The initial Spring project, with Spring Security and Spring Web as dependencies, is generated via Spring Initializer. The settings in the image are below, or you can pull the seed project from the GitHub repository.

Environment

I will only go through a few details about the development environment setup because it’s the default setup for a Spring application. Still, for more junior readers, I want to highlight that jdk17 must be installed on your machine. To check it on Mac, you can run java –version in the terminal to review; as shown in the screenshot, I have OpenJDK 17.0.5 installed.

I personally like the IntelliJ Community edition for the IDE, but any other will work just fine.

Configure Lombok

Lombok is a java library that automatically plugs into your editor and build tools to remove a burden from you as a developer to write all the boilerplate code. It can be added to the project via Spring Initializer. If you are using the latest version of IntelliJ, the Lombok plugin is bundled as part of it by default, but on older versions or other IDEs, you might need to install it manually. That’s why I wanted to point it out.

Simple CRUD API

To build a use case for Spring Security, we first need to have an API protected by it. Let’s create a simple Spring app that performs CRUD operations on bank accounts.

Project structure

As this is a small sample project, we will aim for a flat structure consisting of three base packages: controllers, models, and services.

Account model

In the models’ package Account model, which describes the account Object, is going to live.

The object will have four properties:

  • id – to identify the individual account
  • owner – account owner name
  • iban – IBAN of the account
  • amount – an amount of money in the account

Also, it will be decorated by three Lombok annotations to generate the Constructors and Getters/Setters.

@Data
@NoArgsConstructor
@AllArgsConstructor
public class Account {

    private Long id;
    private String owner;
    private String iban;
    private BigDecimal amount;
}

Account Controller

Once the model is created, APIs used for the CRUD operations can be defined as the next step.

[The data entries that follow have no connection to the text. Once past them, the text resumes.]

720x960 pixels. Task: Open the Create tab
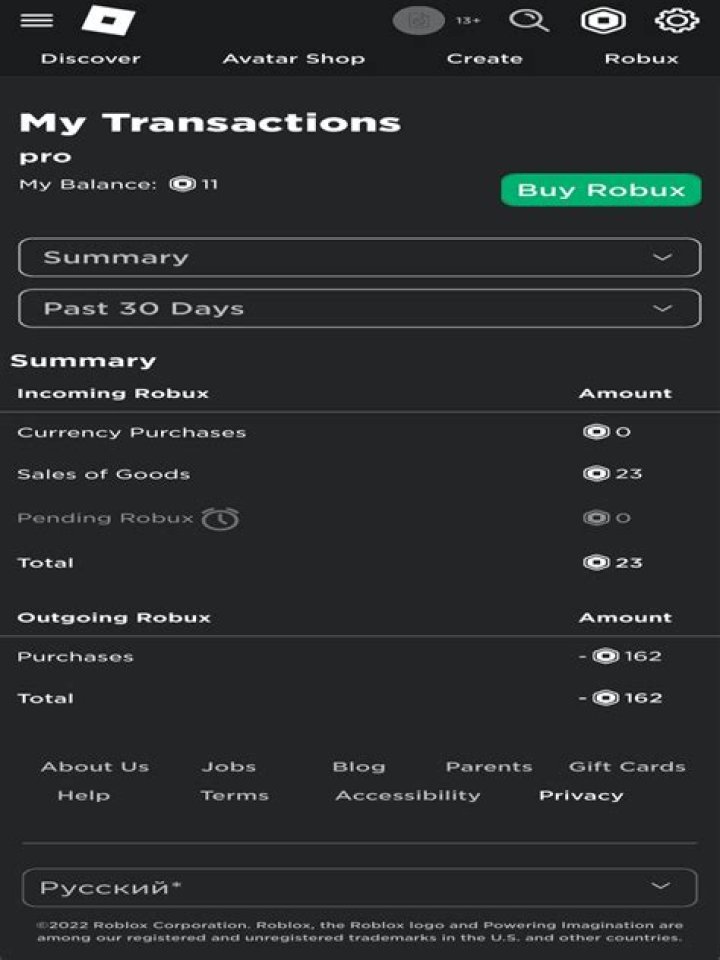pyautogui.click(x=486, y=58)
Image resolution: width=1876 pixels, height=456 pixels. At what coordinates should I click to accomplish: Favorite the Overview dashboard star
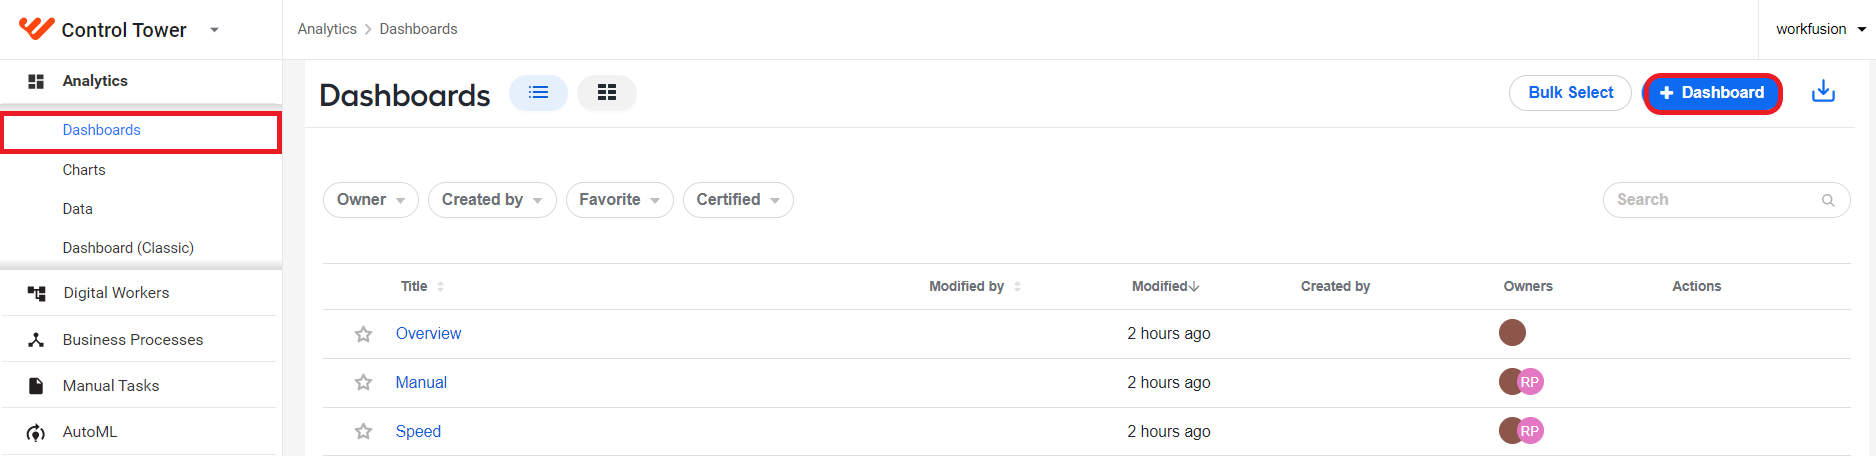pos(363,334)
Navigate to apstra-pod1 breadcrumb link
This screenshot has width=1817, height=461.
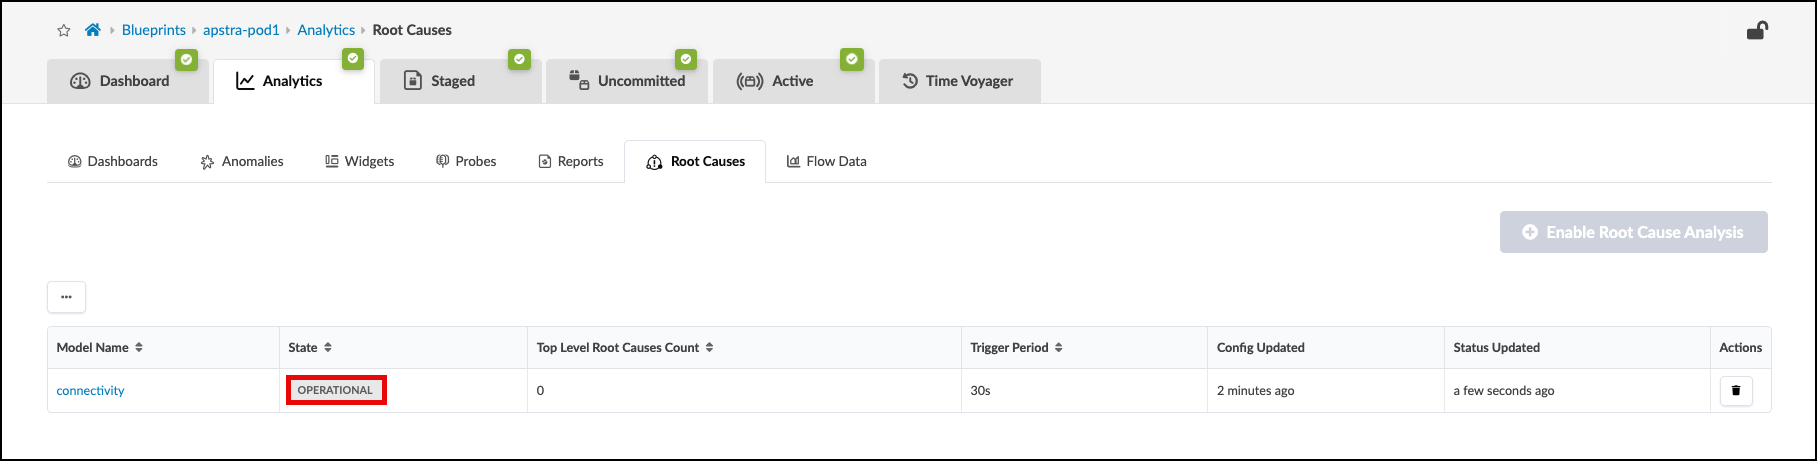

The controller has to be annotated with @RestController annotation for Spring to know it’s a controller, and the path has to be mapped for the APIs. It’s a good practice to state the purpose of the API in the path like “account” and to have the API versioned for future upgrades.

When describing the controller’s constructor, I took one step further and injected the AccountService dependency, as it will be needed in the next step.

Regarding the APIs, I won’t go into the details on what each parameter does/means as it’s the default setup for a basic CRUD controller, which any other Spring app would have.

To summarise, AccountController implements the following APIs:

  • Two GET operations to fetch the accounts (“/api/v1/account”), (“/api/v1/account/id”).
  • POST to create a new account (“/api/v1/account”).
  • PUT to update an existing account (“/api/v1/account”).
  • DELETE to remove an account (“/api/v1/account/id”).
@RestController
@RequestMapping("/api/v1/account")
public class AccountController {

    private AccountService accountService;

    public AccountController(AccountService accountService) {
        this.accountService = accountService;
    }

    @GetMapping
    public List<Account> findAll() {
        return accountService.findAll();
    }

    @GetMapping(value = "/{id}")
    public Account findById(@PathVariable("id") Long id) {
        return accountService.findById(id);
    }

    @PostMapping
    @ResponseStatus(HttpStatus.CREATED)
    public String create(@RequestBody Account account) {
        return accountService.create(account);
    }

    @PutMapping
    @ResponseStatus(HttpStatus.OK)
    public Account update(@RequestBody Account account) {
       return accountService.update(account);
    }

    @DeleteMapping(value = "/{id}")
    @ResponseStatus(HttpStatus.OK)
    public void delete(@PathVariable("id") Long id) {
        accountService.deleteById(id);
    }
}

Account Service

Code in the Account Service will be a bit hacky for simplicity as we don’t have any Database and are building the Account API to showcase Spring Security capabilities.

In the constructor of the AccountService, let’s add a couple of test accounts to the accounts list so we wouldn’t need to create new ones every time the app is restarted.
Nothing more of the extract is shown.